Не было ни белого света, ни туннеля.
Вместо этого меня, посреди рушащихся стеллажей, охватил теплый, благоговейный восторг, будто в этот миг, когда рвалась нить моей земной жизни, такая же хрупкая, как место, где листок крепится к ветке, все постоянное, незыблемое, материальное — все, что я считала непреложной истиной, — превратилось в полную противоположность тому, чем всегда было для меня.
Последним чувством, которое я испытала, стало не сожаление и не боль. А радость.
И это было самым пугающим.
«Скоро я увижу Джима». Единственное, о чем я могла думать, пока из меня медленно вытекала жизнь. «Если я умру, я увижу Джима».
— Что-то мне сегодня неохота получать пулю в лоб, — весело пропел Киплинг, пока мы в начале следующего пробуждения гуськом шли в дом. — Может, прибегнем для разнообразия к житейской мудрости Мамы Грир?
— Что за мудрость? — спросил Кэннон.
— Не можешь превратить заклятого врага в котлету? — пожал плечами Киплинг. — Закати ему вечеринку.
Итак, мы заявились в полицейское управление Уорика без всегдашних пистолетов, в одинаковых клоунских костюмах, взятых напрокат в салоне «Абракадабра».
— Чем могу помочь? — спросила из-за своей стойки Фредерика.
— Мы из нью-йоркского филиала фирмы «Праздник с доставкой», — ослепительно улыбнулась я. — Где будем проводить заказанную вечеринку-сюрприз?
— Какую еще вечеринку-сюрприз?
— Празднование семидесятилетия детектива Арта Кэлхуна.
Фредерика была ошарашена, так же как Полк, Макандресс, Каннингем, Лич, Ивс, Мейплтон, да и сам Арт Кэлхун, который с недоверчивым видом показался из своего кабинета.

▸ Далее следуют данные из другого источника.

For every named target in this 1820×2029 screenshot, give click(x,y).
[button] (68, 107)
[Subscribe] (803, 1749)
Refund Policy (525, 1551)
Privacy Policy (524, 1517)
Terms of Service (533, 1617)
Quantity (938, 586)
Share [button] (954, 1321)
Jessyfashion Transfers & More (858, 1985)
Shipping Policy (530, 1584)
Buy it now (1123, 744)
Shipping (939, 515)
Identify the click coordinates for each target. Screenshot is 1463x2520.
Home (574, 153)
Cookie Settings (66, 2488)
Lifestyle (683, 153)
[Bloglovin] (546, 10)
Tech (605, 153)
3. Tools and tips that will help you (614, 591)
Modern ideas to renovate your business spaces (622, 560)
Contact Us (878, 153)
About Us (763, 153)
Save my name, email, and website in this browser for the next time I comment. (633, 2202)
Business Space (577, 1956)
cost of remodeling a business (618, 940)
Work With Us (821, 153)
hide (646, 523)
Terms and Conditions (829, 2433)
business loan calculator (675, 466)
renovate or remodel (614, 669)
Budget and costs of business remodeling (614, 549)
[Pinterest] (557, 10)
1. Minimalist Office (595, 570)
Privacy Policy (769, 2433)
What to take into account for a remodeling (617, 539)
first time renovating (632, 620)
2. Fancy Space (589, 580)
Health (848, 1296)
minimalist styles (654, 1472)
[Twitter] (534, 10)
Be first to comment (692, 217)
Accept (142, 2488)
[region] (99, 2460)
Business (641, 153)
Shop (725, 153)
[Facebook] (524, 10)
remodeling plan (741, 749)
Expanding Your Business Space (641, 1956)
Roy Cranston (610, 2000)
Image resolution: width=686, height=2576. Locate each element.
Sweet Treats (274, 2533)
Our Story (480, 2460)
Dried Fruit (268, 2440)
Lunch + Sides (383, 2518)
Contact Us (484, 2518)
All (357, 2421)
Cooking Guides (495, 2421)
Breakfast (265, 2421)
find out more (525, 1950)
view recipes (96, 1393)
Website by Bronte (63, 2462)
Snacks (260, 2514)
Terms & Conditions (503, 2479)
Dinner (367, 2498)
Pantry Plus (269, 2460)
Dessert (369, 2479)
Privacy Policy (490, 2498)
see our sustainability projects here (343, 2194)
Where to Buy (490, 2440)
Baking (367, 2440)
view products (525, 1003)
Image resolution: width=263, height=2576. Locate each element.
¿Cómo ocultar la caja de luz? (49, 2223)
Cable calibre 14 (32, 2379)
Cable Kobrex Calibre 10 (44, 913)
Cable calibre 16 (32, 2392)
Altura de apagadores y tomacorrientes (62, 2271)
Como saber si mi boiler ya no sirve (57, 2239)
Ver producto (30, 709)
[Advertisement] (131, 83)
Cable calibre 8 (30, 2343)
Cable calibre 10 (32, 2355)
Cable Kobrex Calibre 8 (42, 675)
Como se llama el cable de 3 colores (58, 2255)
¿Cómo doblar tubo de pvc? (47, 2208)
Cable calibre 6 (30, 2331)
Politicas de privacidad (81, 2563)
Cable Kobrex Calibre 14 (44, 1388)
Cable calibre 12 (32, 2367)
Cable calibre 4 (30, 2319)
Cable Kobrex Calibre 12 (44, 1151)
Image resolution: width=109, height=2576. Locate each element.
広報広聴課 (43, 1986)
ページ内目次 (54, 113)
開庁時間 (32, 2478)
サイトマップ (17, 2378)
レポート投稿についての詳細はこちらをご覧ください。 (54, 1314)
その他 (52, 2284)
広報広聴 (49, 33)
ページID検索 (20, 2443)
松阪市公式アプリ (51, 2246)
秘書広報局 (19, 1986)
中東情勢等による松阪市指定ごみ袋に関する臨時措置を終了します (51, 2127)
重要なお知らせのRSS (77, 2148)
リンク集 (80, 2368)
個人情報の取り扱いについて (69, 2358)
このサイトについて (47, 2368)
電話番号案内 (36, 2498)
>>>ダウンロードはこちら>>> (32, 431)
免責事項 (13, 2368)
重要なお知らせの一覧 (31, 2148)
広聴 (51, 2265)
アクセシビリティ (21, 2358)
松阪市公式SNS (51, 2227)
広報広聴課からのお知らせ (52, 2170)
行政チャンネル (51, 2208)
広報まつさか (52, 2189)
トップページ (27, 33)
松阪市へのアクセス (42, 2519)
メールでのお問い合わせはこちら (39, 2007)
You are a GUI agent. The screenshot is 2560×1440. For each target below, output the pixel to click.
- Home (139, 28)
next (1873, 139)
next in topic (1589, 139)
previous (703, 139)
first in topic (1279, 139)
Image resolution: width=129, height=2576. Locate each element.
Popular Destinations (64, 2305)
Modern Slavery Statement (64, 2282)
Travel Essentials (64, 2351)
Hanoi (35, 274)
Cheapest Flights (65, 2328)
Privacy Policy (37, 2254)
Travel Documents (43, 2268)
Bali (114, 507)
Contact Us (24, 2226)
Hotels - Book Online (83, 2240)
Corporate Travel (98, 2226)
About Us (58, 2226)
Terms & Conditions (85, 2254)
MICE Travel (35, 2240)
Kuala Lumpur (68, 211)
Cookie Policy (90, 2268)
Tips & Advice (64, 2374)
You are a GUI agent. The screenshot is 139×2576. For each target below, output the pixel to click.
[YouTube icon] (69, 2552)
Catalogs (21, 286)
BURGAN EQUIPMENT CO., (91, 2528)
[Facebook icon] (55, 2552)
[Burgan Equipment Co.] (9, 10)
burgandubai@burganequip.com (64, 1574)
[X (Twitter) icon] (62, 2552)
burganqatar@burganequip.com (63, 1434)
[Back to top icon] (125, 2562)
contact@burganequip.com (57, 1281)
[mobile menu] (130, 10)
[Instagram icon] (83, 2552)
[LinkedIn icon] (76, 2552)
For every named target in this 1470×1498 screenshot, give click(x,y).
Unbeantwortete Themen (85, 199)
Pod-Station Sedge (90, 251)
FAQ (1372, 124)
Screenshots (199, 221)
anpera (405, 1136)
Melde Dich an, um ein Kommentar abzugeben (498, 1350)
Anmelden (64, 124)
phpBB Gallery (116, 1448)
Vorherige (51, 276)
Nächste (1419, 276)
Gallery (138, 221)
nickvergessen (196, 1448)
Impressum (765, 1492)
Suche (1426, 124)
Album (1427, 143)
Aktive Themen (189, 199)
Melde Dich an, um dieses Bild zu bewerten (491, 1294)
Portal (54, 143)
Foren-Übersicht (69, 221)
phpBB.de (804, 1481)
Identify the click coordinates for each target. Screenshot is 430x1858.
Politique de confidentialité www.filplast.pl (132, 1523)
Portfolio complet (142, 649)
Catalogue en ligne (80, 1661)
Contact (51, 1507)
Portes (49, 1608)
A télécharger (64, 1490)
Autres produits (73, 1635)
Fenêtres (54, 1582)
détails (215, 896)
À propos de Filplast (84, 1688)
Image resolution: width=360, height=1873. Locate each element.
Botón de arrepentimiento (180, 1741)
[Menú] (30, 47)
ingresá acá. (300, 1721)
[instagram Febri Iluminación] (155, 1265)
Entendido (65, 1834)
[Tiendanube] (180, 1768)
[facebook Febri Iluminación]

Но мы действовали молниеносно. Из беспроводной колонки уже звучал «Маргаритавилль». Уитли торжественно распаковала три дюжины капкейков, несколько корзин с мармеладными червяками и сувенирные пакетики с елочными украшениями в виде пистолетиков. Кэннон с Кипом, проворно забравшись на складные стулья, принялись приклеивать к потолку гирлянду из усыпанных блестками флажков с буквами, которые складывались во фразу «С днем рождения!». Марта сноровисто набила холодильник бутылками индийского светлого эля.
— Так, стоп. Погодите-ка мину…
Кэлхун умолк, глядя на пиво.
— Что здесь происходит? — осведомился Полк.
Я принялась старательно разглядывать бланк заказа, который на самом деле был чеком из прокатного салона.
— Нас наняла Элизабет Кэлхун, — сообщила я, наморщив лоб.
— Это сделала Лиззи? — шепотом ахнул Кэлхун.
Лиз Кэлхун была его блудной дочерью, которая жила в Сан-Франциско.
Они с отцом не разговаривали уже три года, а значит, можно было почти не опасаться того, что она возьмет трубку, когда Кэлхун кинулся звонить ей, чтобы поблагодарить за неожиданную вечеринку, — хотя до его дня рождения оставалось больше трех недель.
А это значило, что у меня будет время на поиски дела Джима.
— Мм, что может быть лучше капкейков! — ухмыльнулась Ченнинг, набрасываясь на угощение.
— А теперь, друзья, начинаем праздновать! — завопил Киплинг и отвесил такой низкий поклон, что его красный клоунский нос отвалился и улетел под стол. — Так, все встаем в круг и беремся за руки. Не стесняемся.
Пришел мой черед.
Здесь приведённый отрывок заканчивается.